Extracted records:
----------------------------------------
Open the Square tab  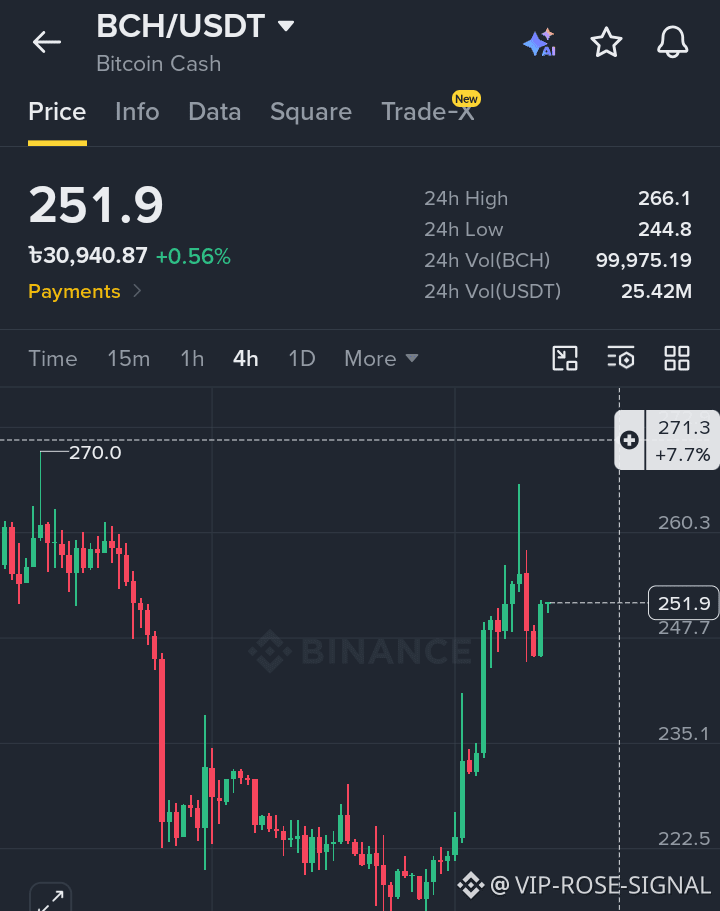tap(311, 112)
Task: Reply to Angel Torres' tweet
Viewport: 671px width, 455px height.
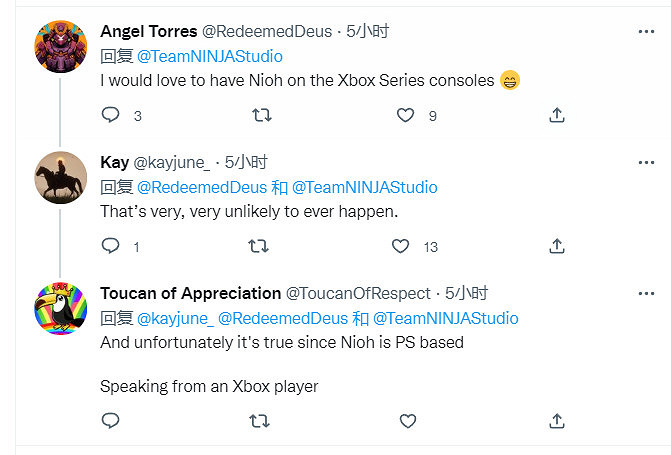Action: [111, 115]
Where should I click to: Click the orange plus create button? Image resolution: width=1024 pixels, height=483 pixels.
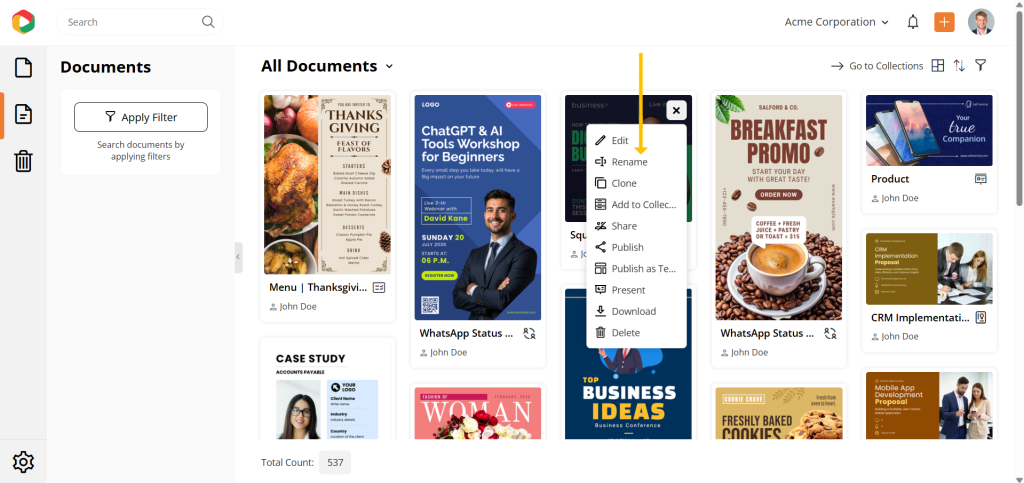pos(944,22)
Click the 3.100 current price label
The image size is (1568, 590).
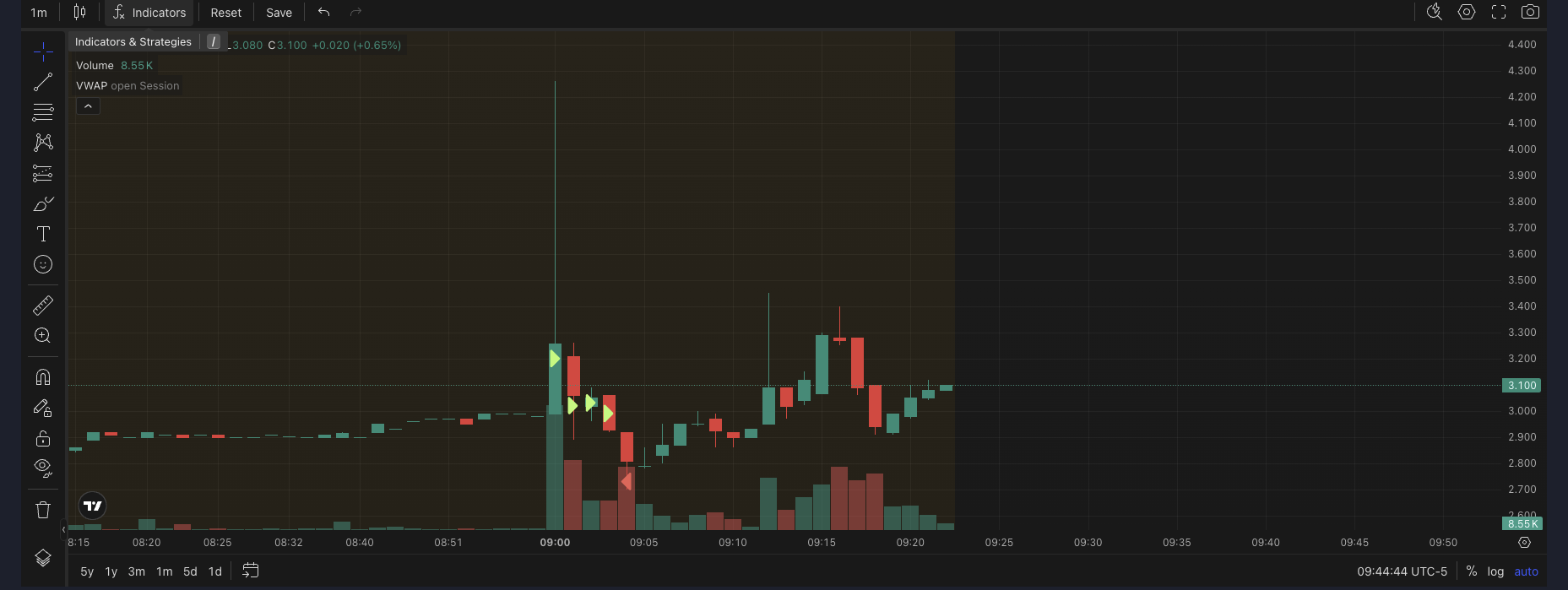(1522, 386)
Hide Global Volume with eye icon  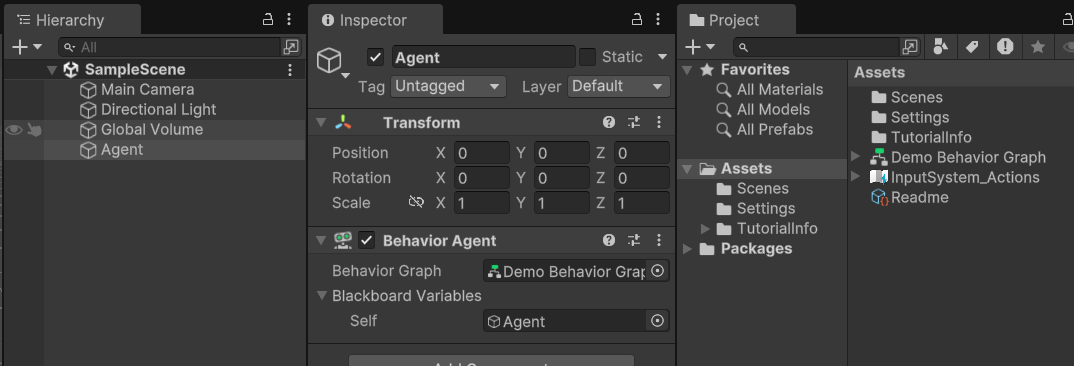[14, 130]
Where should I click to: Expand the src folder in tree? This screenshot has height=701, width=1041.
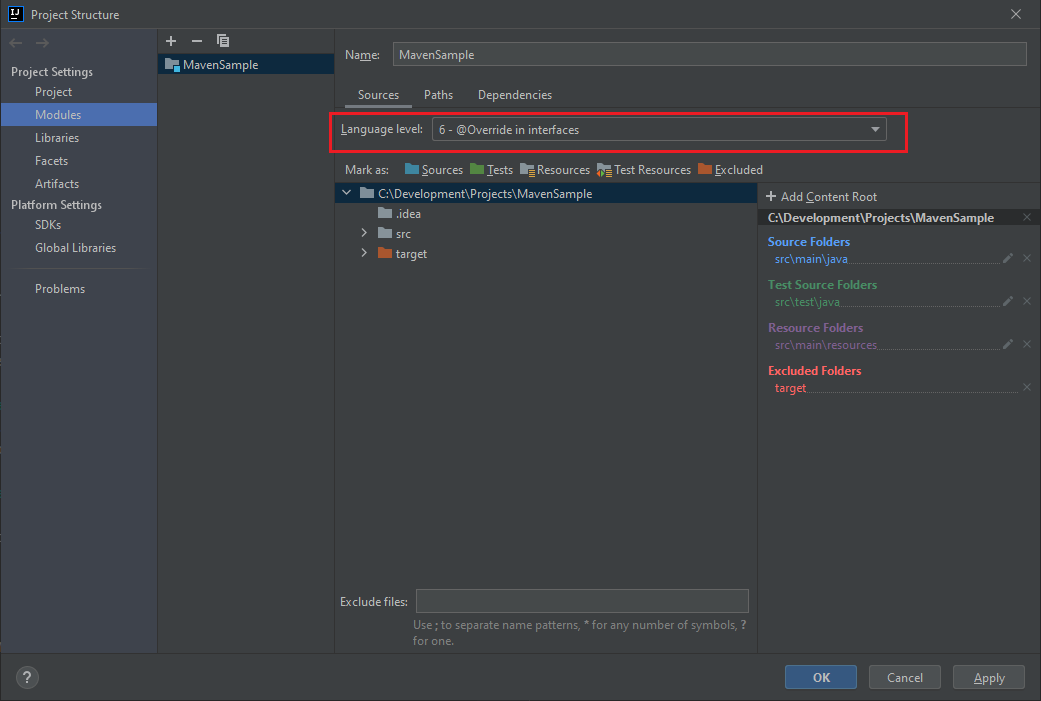pos(364,233)
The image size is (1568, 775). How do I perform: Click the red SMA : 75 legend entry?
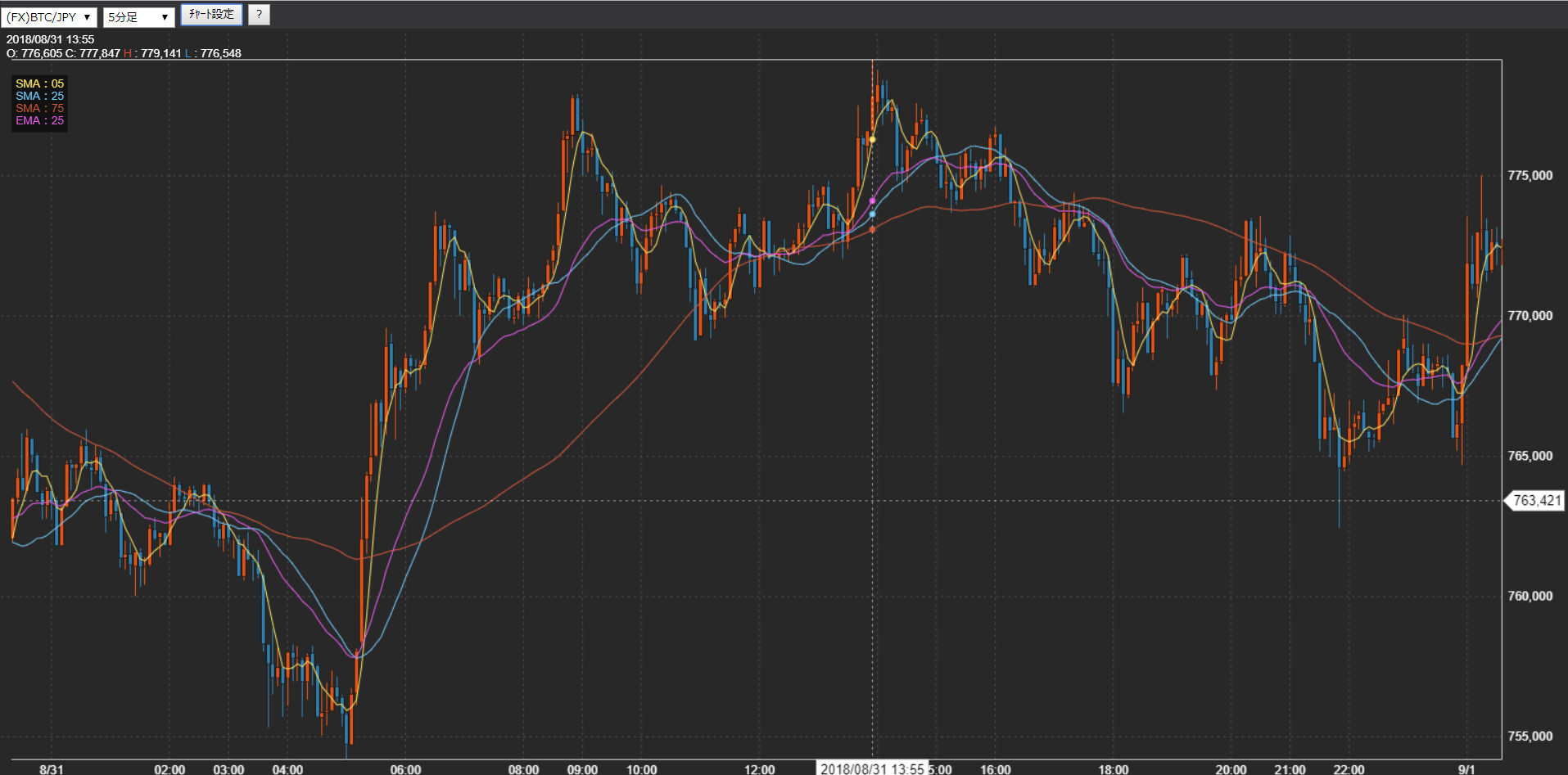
----------------------------------------
YOUR ASSIGNMENT >> Only the lines from the one containing "Where should I click to: Expand" through the end of the records should be copied, exactly and with both ends included; the pictures should not.

RESPONSE AREA >>
Where should I click to: Expand the src folder in tree? This screenshot has height=701, width=1041.
pos(364,233)
The image size is (1568, 775). How do I perform: Click the red SMA : 75 legend entry?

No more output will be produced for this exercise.